[Detalhes do problema]:
Por favor, prossiga o texto sobre a base de cálculo do IRC a partir da última frase apresentada.

[Texto apresentado]:
****

Quanto ao IRC, que é o objecto básico deste artigo, direi que em minha opinião ele deveria incidir sobre o EBITDA, depois de deduzidos os Encargos Financeiros. As “Depreciações, Amortizações e Previsões” não contariam para efeitos da base de cálculo do IRC, e logo aqui teríamos muito mais verdade nos Balanços das Empresas que hoje estão afectados pelo valor de Amortizações e Provisões, que não são factos ocorridos e que por isso não passam de “visões” que o Fisco aproveita para “normalizar”. O chamado “Resultado Fiscal” é fiscal mas não é resultado.
É um facto que as Amortizações Fiscais, não são verdade contabilística, e que por isso as Empresas acabam por contabilizar no Capital Próprio, “Excedentes de Revalorização” que na realidade e na maior parte dos casos não passam de “Excedentes de Amortizações” em exercícios anteriores. Anda meio mundo a enganar outro meio e o que é pior a enganar-se a si próprio.

****

[Registos listados]:
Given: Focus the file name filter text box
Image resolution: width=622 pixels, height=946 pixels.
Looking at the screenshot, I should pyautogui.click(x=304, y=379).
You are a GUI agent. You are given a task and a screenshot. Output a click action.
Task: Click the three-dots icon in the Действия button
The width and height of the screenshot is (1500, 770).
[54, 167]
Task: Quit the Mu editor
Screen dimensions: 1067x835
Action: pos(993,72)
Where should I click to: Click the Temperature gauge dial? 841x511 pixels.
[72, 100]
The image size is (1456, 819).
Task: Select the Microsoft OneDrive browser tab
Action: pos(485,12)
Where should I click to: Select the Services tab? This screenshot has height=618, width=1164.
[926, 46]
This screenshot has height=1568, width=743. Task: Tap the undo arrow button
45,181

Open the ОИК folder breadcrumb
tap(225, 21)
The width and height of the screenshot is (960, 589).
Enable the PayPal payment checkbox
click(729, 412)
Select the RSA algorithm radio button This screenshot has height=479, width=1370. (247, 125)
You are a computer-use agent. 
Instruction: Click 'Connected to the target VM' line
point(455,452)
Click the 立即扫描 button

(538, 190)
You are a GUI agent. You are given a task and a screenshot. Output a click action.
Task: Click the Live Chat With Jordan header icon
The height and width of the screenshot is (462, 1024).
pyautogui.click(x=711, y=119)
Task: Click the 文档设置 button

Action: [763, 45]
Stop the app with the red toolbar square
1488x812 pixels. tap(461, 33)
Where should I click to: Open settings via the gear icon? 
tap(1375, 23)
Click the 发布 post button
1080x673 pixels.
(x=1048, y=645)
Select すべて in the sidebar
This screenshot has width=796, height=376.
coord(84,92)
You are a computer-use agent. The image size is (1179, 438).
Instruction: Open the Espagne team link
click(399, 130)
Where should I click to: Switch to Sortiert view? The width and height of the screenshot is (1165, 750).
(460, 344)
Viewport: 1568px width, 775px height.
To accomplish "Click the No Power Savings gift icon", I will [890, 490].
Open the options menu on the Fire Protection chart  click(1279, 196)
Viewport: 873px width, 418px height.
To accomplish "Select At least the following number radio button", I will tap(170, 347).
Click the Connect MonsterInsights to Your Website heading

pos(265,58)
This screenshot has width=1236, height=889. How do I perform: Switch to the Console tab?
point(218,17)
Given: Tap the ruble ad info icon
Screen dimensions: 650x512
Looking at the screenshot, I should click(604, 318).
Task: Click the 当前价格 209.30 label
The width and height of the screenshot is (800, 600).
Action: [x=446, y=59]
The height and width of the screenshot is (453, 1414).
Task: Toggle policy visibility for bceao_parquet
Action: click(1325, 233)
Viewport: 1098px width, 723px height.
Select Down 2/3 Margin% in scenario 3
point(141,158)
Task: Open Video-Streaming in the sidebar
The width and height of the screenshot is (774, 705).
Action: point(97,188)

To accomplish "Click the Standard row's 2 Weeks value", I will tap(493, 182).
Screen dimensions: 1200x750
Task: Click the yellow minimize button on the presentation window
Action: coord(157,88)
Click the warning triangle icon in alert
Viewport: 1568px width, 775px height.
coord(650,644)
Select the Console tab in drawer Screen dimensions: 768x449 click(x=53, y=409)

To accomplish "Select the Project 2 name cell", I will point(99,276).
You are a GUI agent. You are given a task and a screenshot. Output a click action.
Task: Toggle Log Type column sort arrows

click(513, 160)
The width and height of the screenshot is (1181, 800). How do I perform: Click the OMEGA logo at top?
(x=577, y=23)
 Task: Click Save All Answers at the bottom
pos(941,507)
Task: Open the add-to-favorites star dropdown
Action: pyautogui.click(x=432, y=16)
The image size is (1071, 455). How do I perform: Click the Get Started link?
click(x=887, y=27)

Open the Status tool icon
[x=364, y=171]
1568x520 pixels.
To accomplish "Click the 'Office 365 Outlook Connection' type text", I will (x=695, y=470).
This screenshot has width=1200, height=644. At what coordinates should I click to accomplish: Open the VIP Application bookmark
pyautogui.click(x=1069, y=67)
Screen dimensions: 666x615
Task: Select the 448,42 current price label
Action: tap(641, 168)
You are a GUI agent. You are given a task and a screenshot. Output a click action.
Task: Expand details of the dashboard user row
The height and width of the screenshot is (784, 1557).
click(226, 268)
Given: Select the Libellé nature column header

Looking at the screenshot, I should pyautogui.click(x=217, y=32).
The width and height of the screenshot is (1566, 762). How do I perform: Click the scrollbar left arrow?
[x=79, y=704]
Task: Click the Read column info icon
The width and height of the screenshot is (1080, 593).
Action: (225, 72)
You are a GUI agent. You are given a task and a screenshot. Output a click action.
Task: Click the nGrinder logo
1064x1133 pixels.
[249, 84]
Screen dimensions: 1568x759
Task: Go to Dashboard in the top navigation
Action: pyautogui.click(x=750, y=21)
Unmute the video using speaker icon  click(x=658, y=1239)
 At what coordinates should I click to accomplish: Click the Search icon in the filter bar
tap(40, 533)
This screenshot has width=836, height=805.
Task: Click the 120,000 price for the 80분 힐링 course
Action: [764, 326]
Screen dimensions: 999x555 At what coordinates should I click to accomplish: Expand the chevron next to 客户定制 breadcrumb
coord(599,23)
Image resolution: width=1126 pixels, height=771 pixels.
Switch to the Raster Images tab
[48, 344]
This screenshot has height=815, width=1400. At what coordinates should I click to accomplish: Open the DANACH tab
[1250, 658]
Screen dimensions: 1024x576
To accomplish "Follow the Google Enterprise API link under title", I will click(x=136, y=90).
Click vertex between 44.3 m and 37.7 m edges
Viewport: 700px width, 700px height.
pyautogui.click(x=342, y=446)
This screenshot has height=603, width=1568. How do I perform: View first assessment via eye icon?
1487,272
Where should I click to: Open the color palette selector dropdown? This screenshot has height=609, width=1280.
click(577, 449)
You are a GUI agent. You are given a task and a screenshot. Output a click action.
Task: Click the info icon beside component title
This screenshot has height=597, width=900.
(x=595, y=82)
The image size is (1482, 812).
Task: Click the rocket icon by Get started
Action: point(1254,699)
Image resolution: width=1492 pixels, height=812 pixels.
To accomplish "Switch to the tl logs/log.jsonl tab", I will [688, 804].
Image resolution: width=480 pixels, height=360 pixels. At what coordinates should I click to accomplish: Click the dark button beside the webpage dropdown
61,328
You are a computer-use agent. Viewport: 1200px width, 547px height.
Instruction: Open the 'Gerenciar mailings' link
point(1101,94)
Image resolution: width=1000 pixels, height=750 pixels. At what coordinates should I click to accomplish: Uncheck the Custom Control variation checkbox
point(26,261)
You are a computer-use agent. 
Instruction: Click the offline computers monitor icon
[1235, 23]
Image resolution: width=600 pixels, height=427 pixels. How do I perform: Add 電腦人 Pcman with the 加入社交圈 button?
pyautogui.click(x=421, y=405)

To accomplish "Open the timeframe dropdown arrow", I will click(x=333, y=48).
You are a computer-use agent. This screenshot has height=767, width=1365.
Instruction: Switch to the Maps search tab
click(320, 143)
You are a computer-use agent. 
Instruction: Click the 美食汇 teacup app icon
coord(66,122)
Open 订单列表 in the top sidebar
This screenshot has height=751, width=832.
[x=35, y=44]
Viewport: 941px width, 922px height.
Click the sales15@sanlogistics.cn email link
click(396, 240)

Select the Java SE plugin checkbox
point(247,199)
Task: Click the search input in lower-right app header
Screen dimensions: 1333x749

****

[Resultado da tarefa]:
Certo, que se as Amortizações e Provisões não contassem para efeitos de IRC, cada Empresa amortizaria e aprovisionaria de acordo com a sua realidade e não de acordo com uma ”visão” ou uma “norma” irreal. Por outro lado, Técnicos e Revisores Oficiais de Contas aumentariam drasticamente a sua produtividade e eficácia, passando a preocupar-se com a Contabilidade e não com este tipo de “normas” ditas “contabilísticas e fiscais”. O tempo que lhes sobraria seria muito bem aplicado na análise contabilística e no verdadeiro apoio às Administrações das Empresas. E até os Serviços Fiscais teriam muito menos com que se preocupar, passando a concentrar-se na verdadeira actividade e resultados das Empresas.
Com esta sugestão estamos a alargar o valor base de incidência do IRC. Sugerimos que, para manter o mesmo valor de receita fiscal, se fizesse um estudo que é simples, sobre os montantes anuais de amortizações e provisões incluídos pelas Empresas nos seus custos fiscais, para a partir daí recalcular a nova taxa de IRC.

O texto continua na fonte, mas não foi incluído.